日本は人口減少が激しい国ですから、いかなるリソースも活かしていかなければならないのに、最大のマイノリティである女性を活かせてない。その理由は何かと考えると、女性のライフイベントがあるからということではなく、活かせるような仕組みにしていないからです。
カルチャーも含めてですが、仕組みの中に構造的な差別が潜んでいると思うんですね。環境も変わっています。人口の構成も変わっています。世の中の当たり前がどんどん変わっていく中で、女性だけでなく、社会も企業も個人も意識をアップデートしていく必要がある。女性活躍の本質とは、女性というよりも一人ひとりの活躍だと思います。
—今田さんはいかがですか。
今田 社会全体で人口の男女比はほぼ半々であるにもかかわらず、女性の地位が低いという形になっています。実はこれ、人権の問題なんですよね。

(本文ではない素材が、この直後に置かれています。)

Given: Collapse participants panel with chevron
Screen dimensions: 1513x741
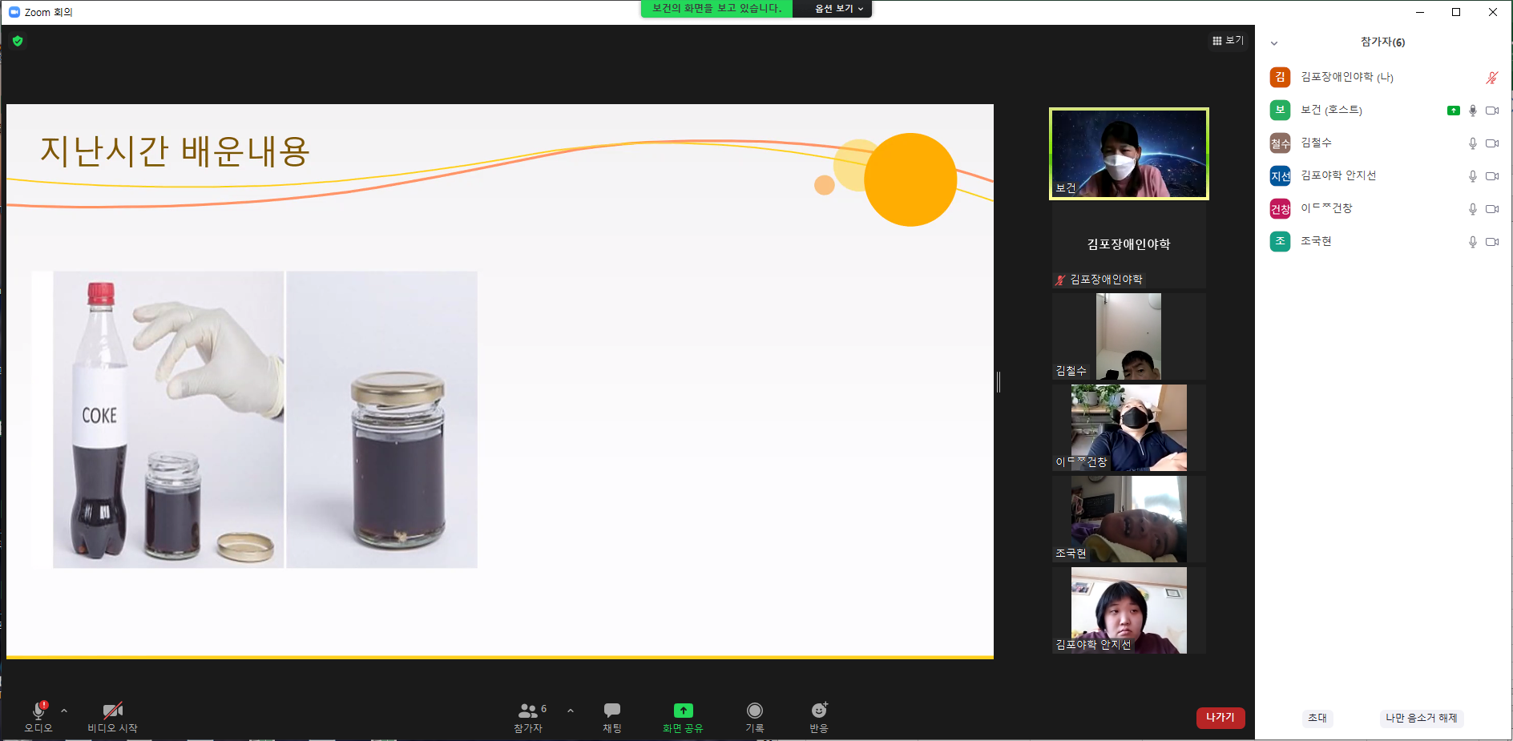Looking at the screenshot, I should point(1274,43).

私は「マッシングアップ」という活動を通してダイバーシティ&インクルージョンの推進を8年ほどやっているのですが、先ほど言われた女性活躍という言葉がなくなればいいと本当に願っています。
私は会社を経営する上で、みんなの力を最大限に活かせるような場所を作りたいと常に考えています。でも、日本の社会のある一定のものを決める人たちの同質性があまりにも高すぎて、新しいアイデアは生まれなかったり、片方からしかものが見られなかったり、組織が硬直したりする。そういうことが、日本の経済に与えてきた影響ってすごく大きいと思います。これを解消するために、いろんなことが行われていると思うんですけれど、遅々として進まないですね。
山口 先ほど話した組織とか文化の構造的差別とつながっていると思いますが、人間の根本的な権利である人権ってとても大切だと改めて思います。